## Start
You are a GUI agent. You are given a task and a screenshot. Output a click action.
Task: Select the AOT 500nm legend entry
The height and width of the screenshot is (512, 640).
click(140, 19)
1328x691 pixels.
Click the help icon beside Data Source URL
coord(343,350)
## End
## Start
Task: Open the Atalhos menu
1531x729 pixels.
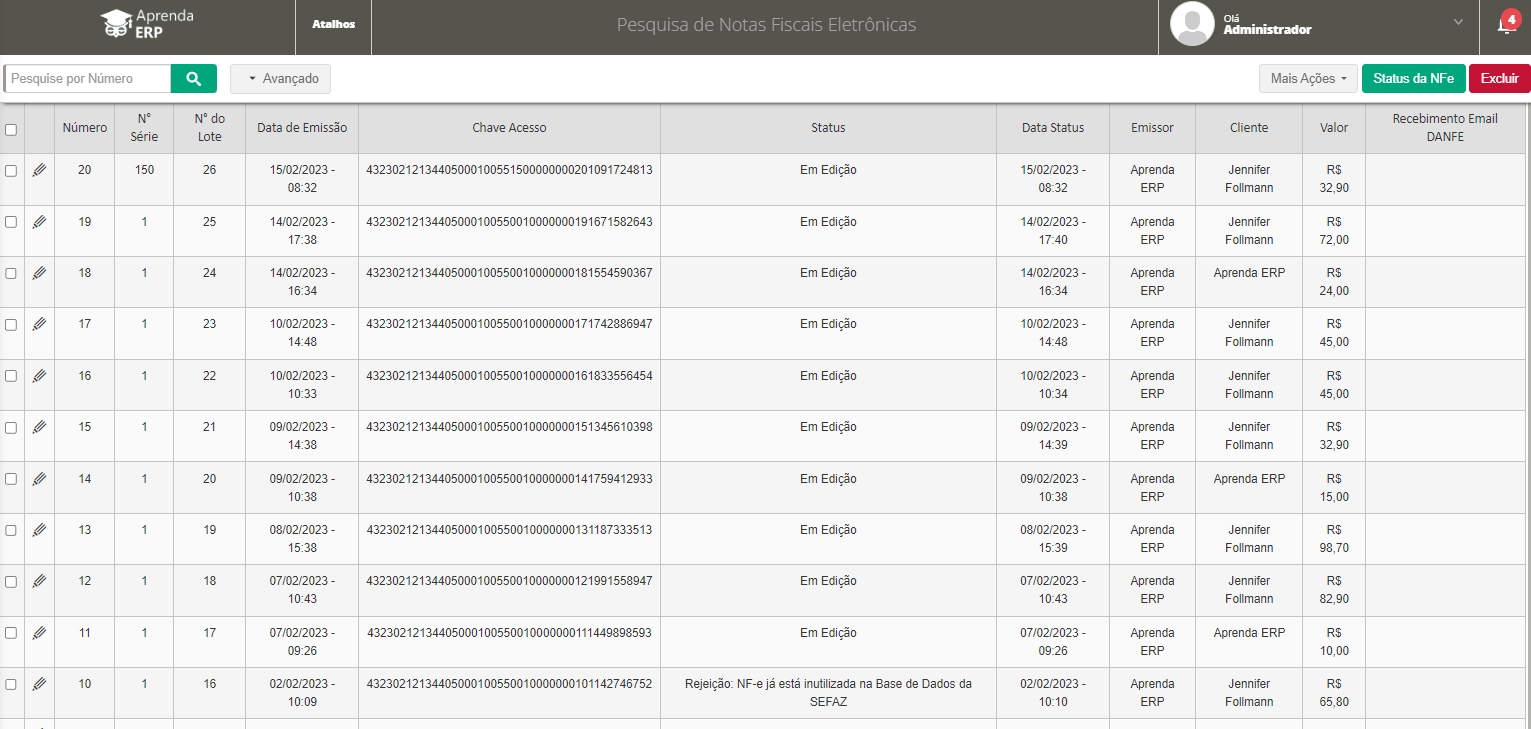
## End
## Start
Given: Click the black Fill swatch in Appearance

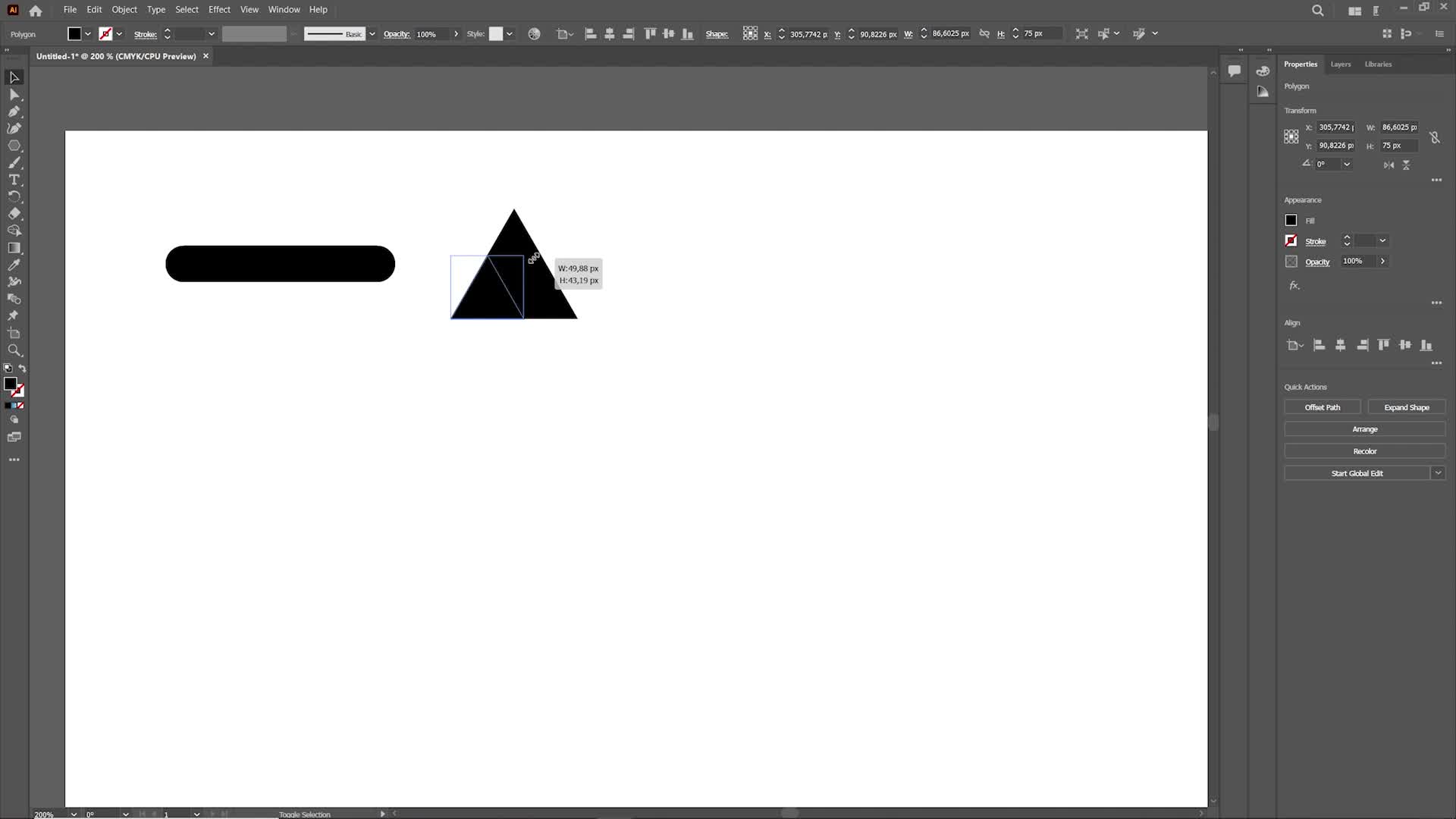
## End
#### Written instruction:
Format the lines from the one containing "You are a GUI" up to and including the one containing "coord(343,350)" as a JSON list of strings, one string per line, with blank lines omitted.

#### Answer to this exercise:
[
  "You are a GUI agent. You are given a task and a screenshot. Output a click action.",
  "Task: Select the AOT 500nm legend entry",
  "The height and width of the screenshot is (512, 640).",
  "click(140, 19)",
  "1328x691 pixels.",
  "Click the help icon beside Data Source URL",
  "coord(343,350)"
]